碩士 === 國立臺灣師範大學 === 機電科技研究所 === 94 === Abstract A direct methanol fuel cell (DMFC) is the much-anticipated science and technology in the future, the present developing direction such as application of 3C products and portable power supplying device. However, the DMFC still has the following drawbacks to overcome, for example improve the catalyst efficiency of electrodes and reduce the methanol crossover phenomenon, it makes its output power is still unable to meet practical applications. According to the past approach, in order to make the rugged electrodes, it has to use the inductively coupled plasma reactive ion etching (ICP-RIE) technique, but these equipments are expensive.

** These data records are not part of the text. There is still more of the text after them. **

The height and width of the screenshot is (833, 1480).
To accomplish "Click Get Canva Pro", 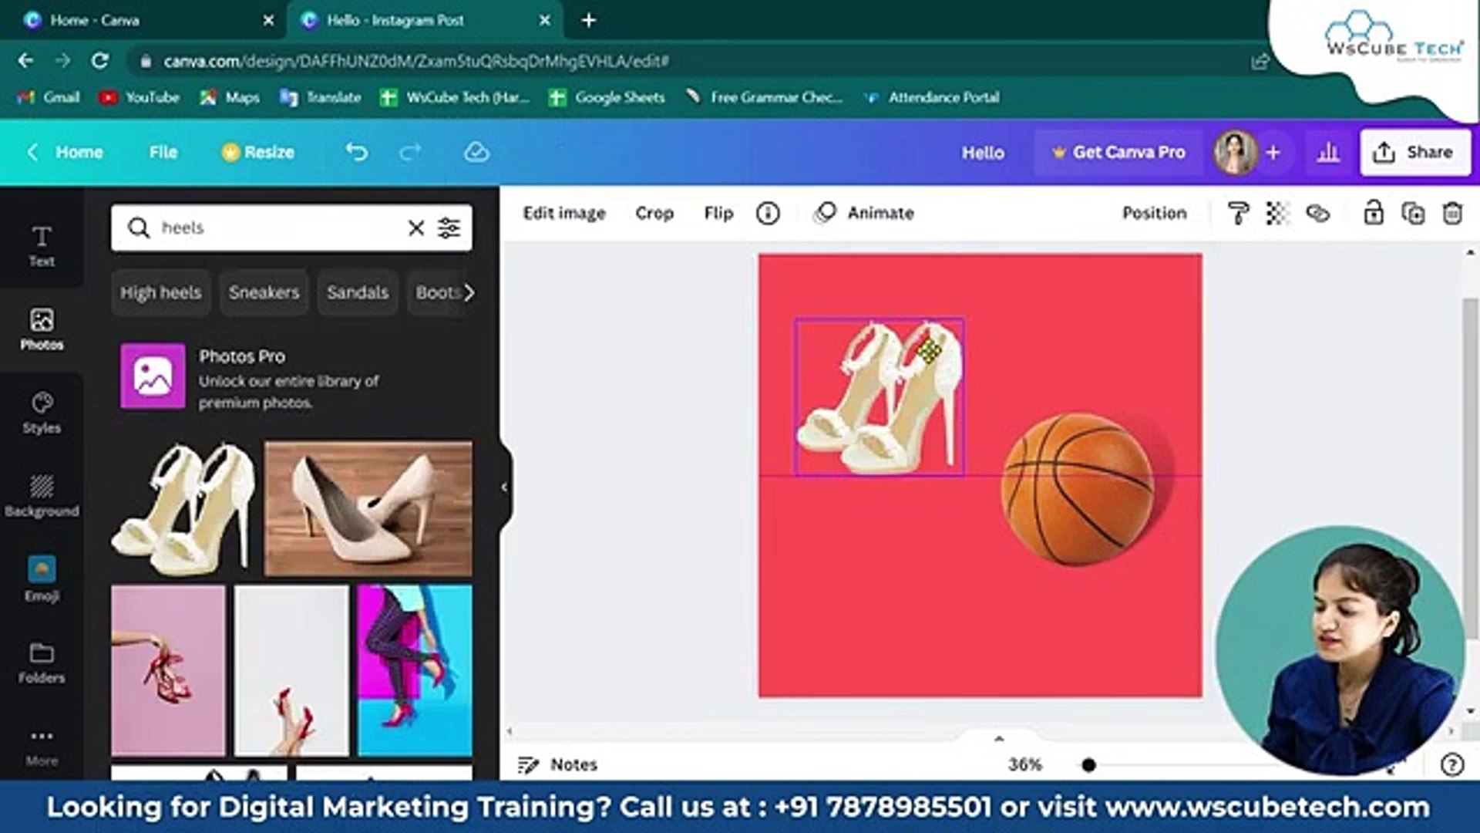I will click(x=1118, y=152).
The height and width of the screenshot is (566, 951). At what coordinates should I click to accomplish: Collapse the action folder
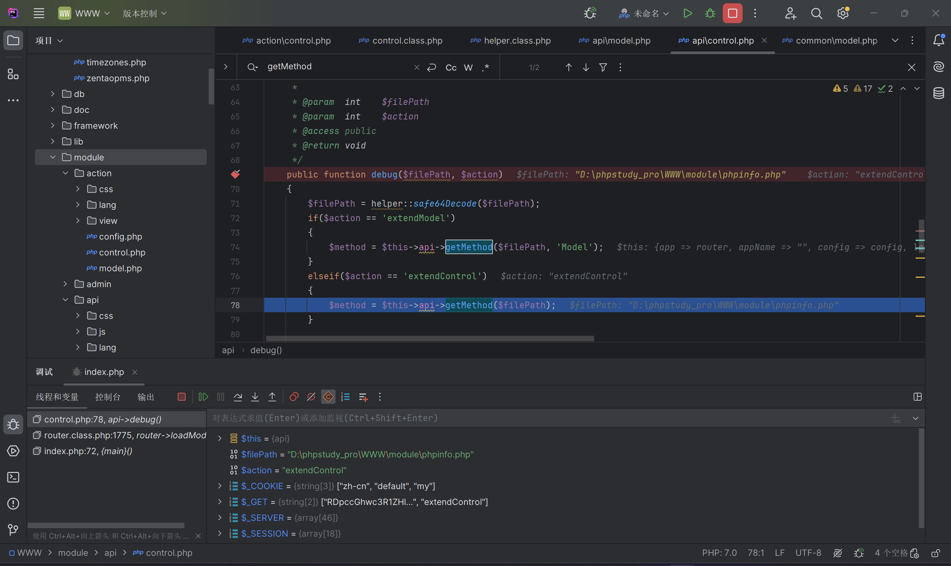65,173
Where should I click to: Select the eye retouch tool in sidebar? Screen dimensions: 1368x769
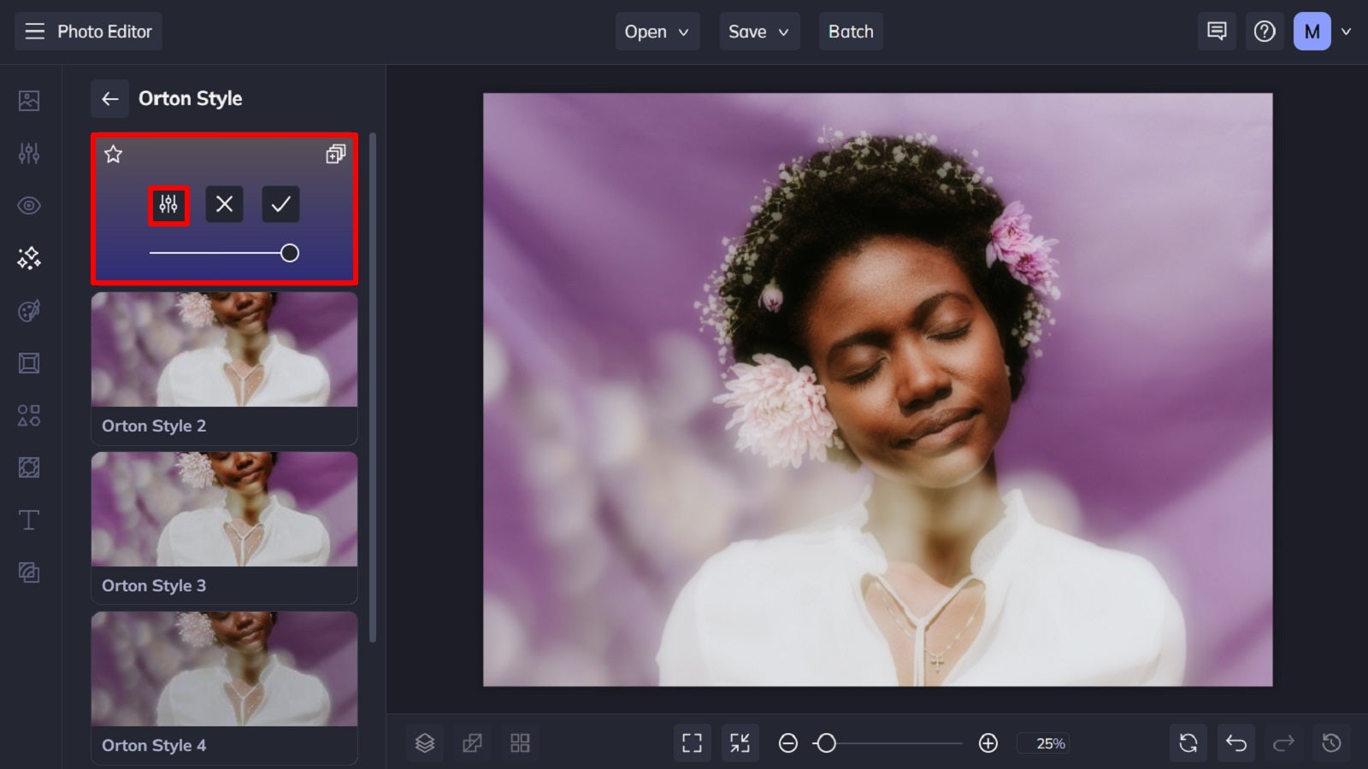click(x=28, y=205)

The research will integrate nanosphere lithography, photo-assisted electrochemical etching (PAECE) and electroforming techniques for fabricating perfect and high regular arrangement of the nanopillars array structure. If all techniques that we adopt can be integrated successfully, low cost, fabricating perfect and high regular arrangement of the nanopillars array can be realized. In addition, we can fabricate the electrodes in the direct methanol fuel cell by means of these techniques. Experiment results show that self-assembly nanosphere lithography, it can be used to define nano-pattern array by integrating thin photoresist and vibration method. The novel coating method of nanosphere can arrange nanosphere regularly. Nanohole can be easily obtained in PAECE process, which dimensions of width and height is 90 nm and 7.4 µm (aspect ratio, 67:1). We have finished the fabrication process of nanopillar array by using PAECE technique. Nanopillar array can be regularly arranged, which dimensions of width and height is 250 nm~300 nm and 1.56 µm (aspect ratio, 6.2:1~5.2.:1). The nanopillar electrode (9.3 mA/cm2) showed 3 times larger current density than that from planar electrode (3.1 mA/cm2) at electrode potential of 1V. We found the nanopillar electrode DMFC (58.4 µW/cm2) showed maximum 6.3 times higher power density than the planar electrode DMFC (9.3 µW/cm2) in fuel cell test. Keywords: nanopillar, photo-assisted electrochemical etching, electroforming, direct methanol fuel cell.